We can move hundreds of miles faster than we ever have before, cars are one of the most powerful tools that we as a human race have developed to better ourselves, but each stride we take toward a better future is also hindered by its eventual misuse: car accidents. The majority of car accidents do not happen intentionally but due to a lack of understanding of what the driver should be doing in certain critical situations. Especially within our modern society, there are a rising number of those who lack life-saving information and as a consequence are a hazard on the road to the safety of other drives. People who don’t know what they’re doing are more likely to think that they’re making the right maneuver and hit someone else without realizing they shouldn’t have done that; people who don’t know what they’re doing lead to confusion and collisions; people who don’t know what they’re doing are a danger on the road. Education is one of our most powerful tools in saving countless lives.

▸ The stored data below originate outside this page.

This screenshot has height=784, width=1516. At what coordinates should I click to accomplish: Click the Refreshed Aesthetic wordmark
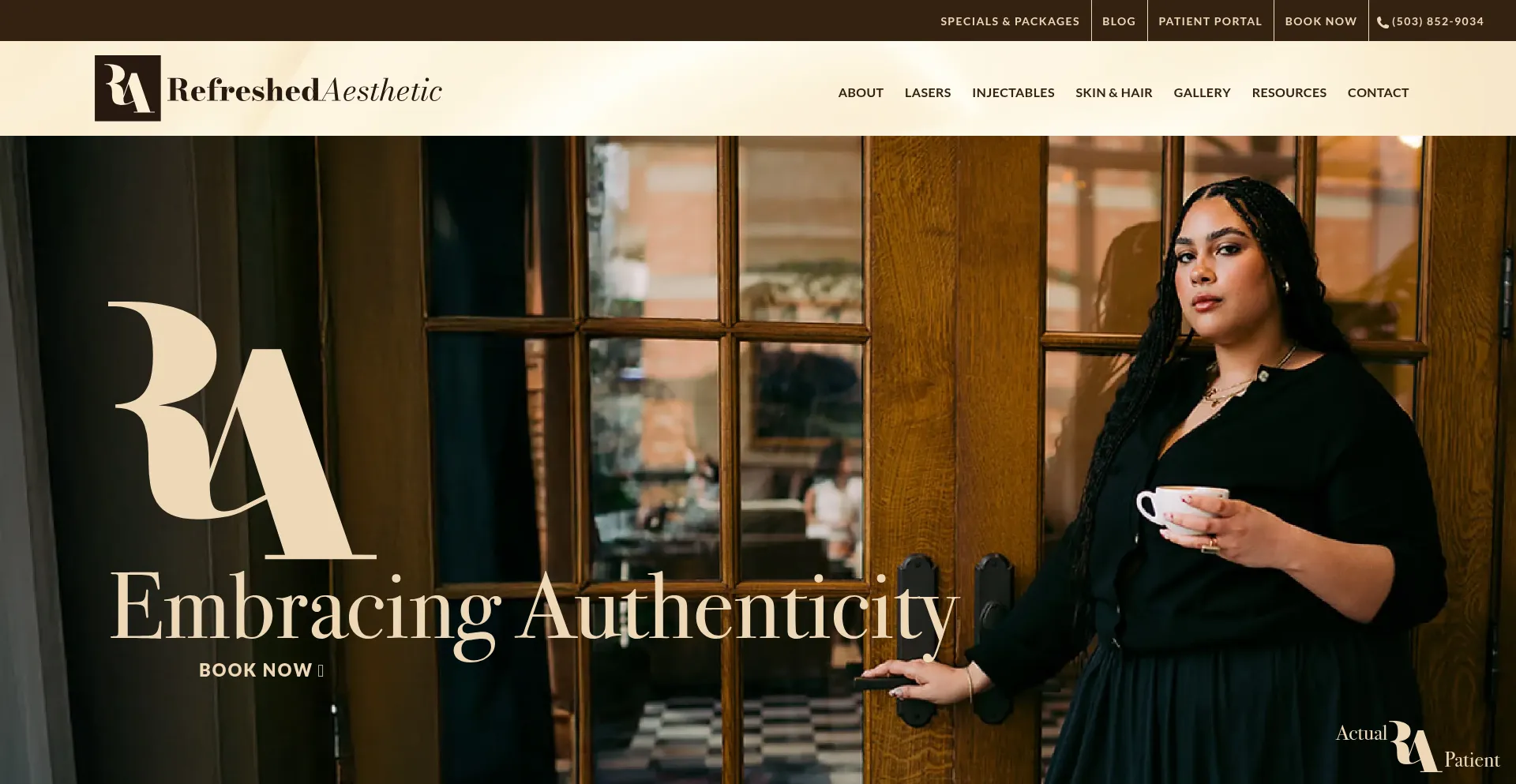(305, 90)
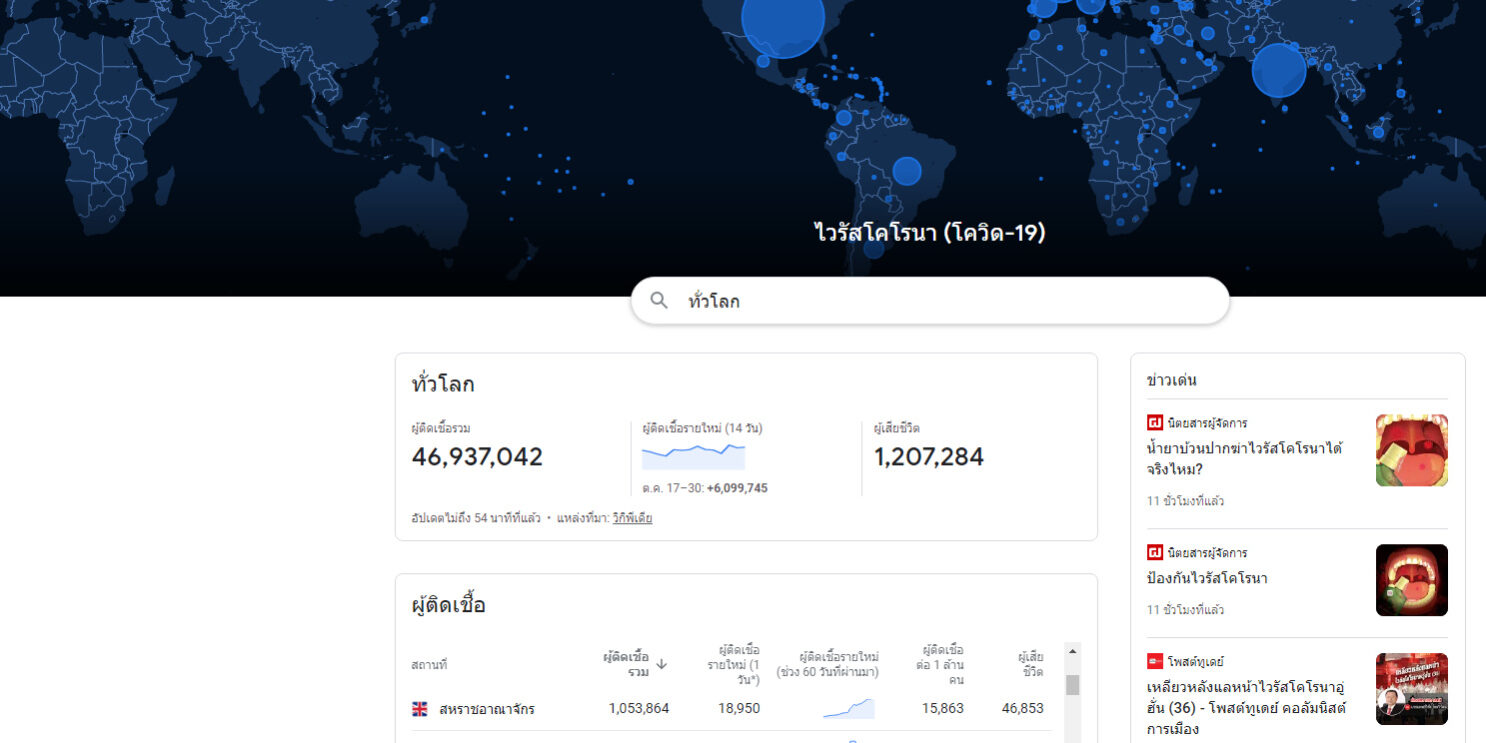
Task: Click the magnifying glass search icon
Action: [x=659, y=300]
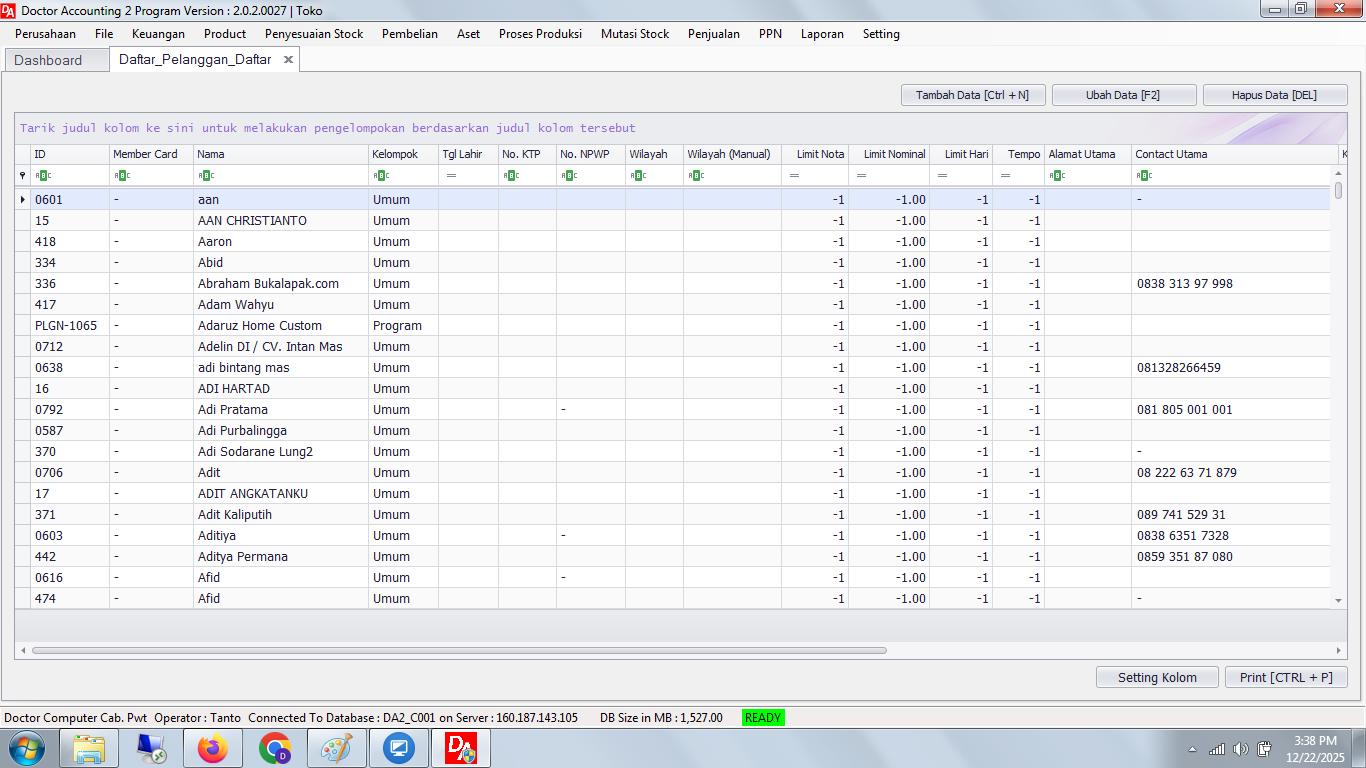Click the Windows Start orb
The image size is (1366, 768).
(26, 748)
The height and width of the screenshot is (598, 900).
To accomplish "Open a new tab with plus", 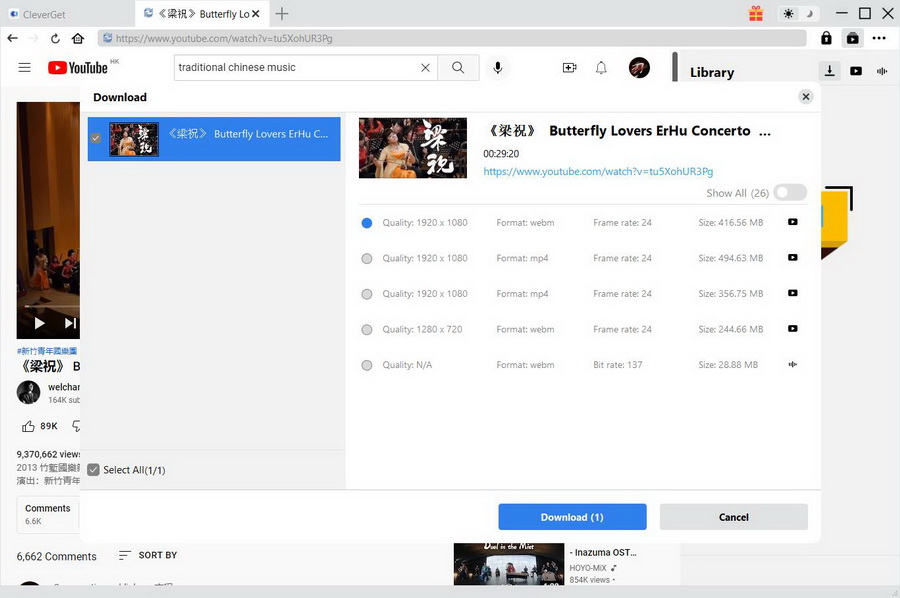I will tap(282, 14).
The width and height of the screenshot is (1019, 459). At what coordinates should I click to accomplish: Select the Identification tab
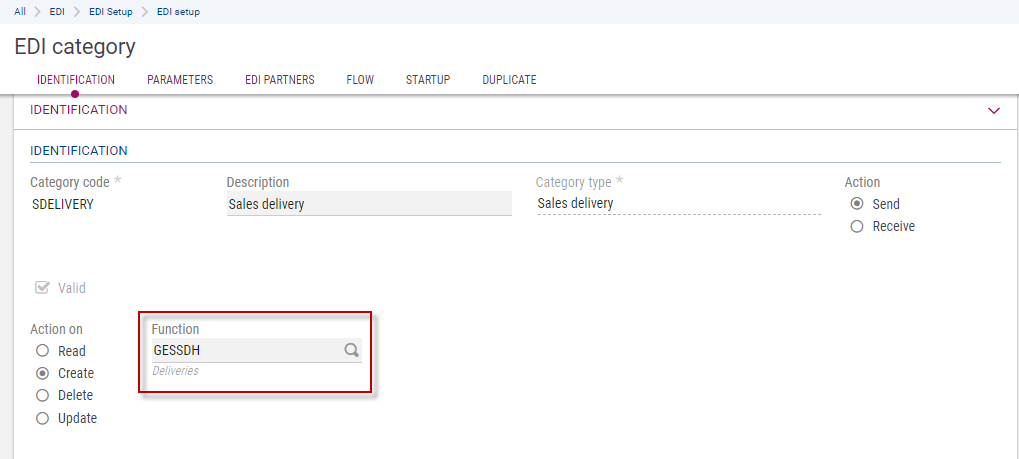point(76,80)
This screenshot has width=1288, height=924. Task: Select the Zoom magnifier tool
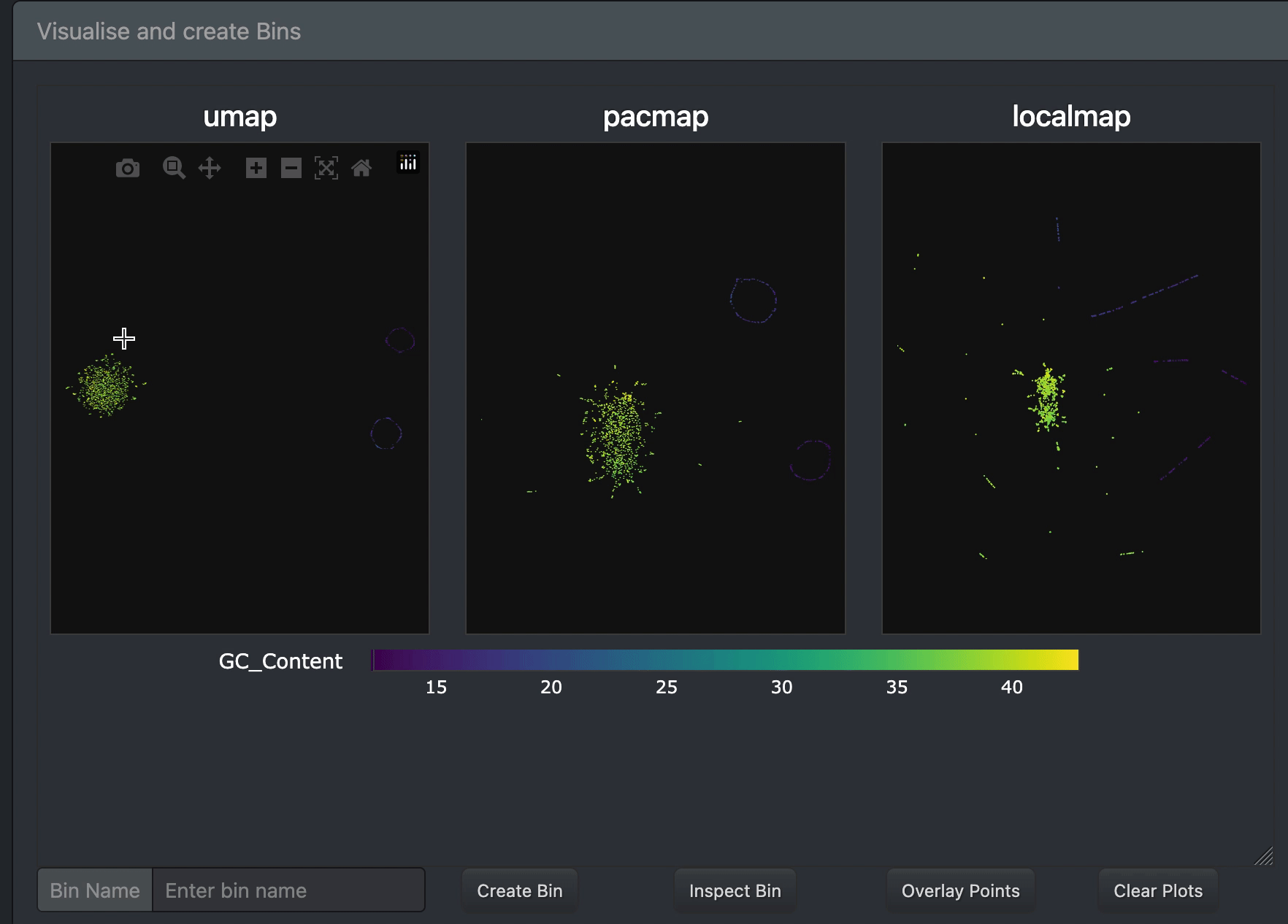(x=174, y=168)
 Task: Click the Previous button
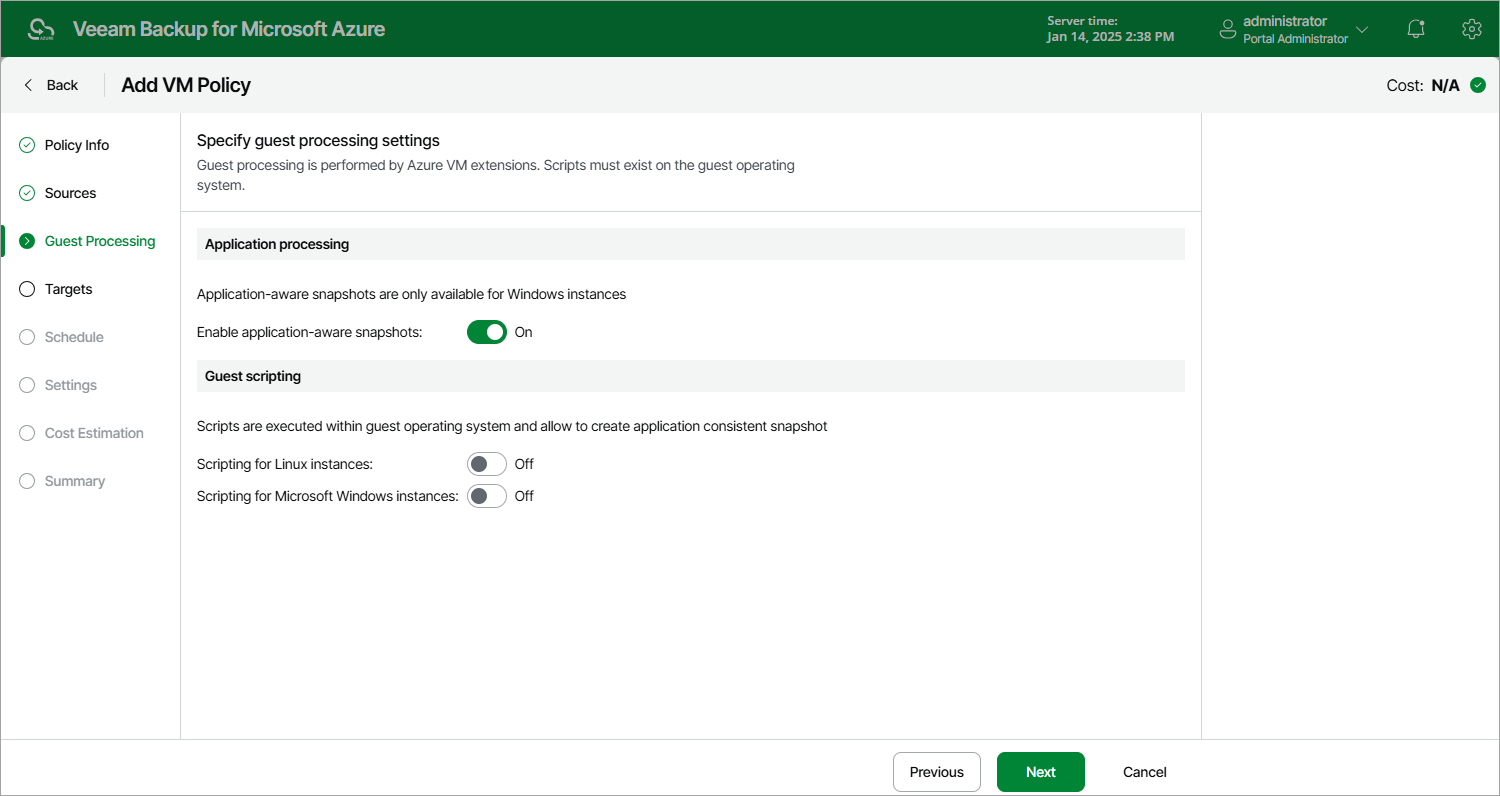pos(937,772)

Although we are not limited to just tools to save lives, for instance, another wonderful tool to prevent driving-related deaths is simply to stop driving. No, seriously. Public transportation is far better for the environment and better protects its passengers than a conventional car due to its much greater mass according to the principle in physics of momentum, but in truth, all solutions boil down to educating others on better ways to drive and commute daily. Education is stressed through every person’s childhood and becomes no less important through adulthood in taking care of themselves, working, and especially driving, but we can change that. Just as neglected education becomes a tool to our demise, under the right circumstances education can drastically decrease the number of driving-related accidents as drivers would become more aware of their surroundings and more cautious before making maneuvers. Driving doesn’t have to be the dangerous activity that it has become over the years, and with the advent of AI driving and safety features driving has become significantly safer as driving assistance features can reduce the number of distractions and help the driver better focus on what truly matters while their behind the wheel.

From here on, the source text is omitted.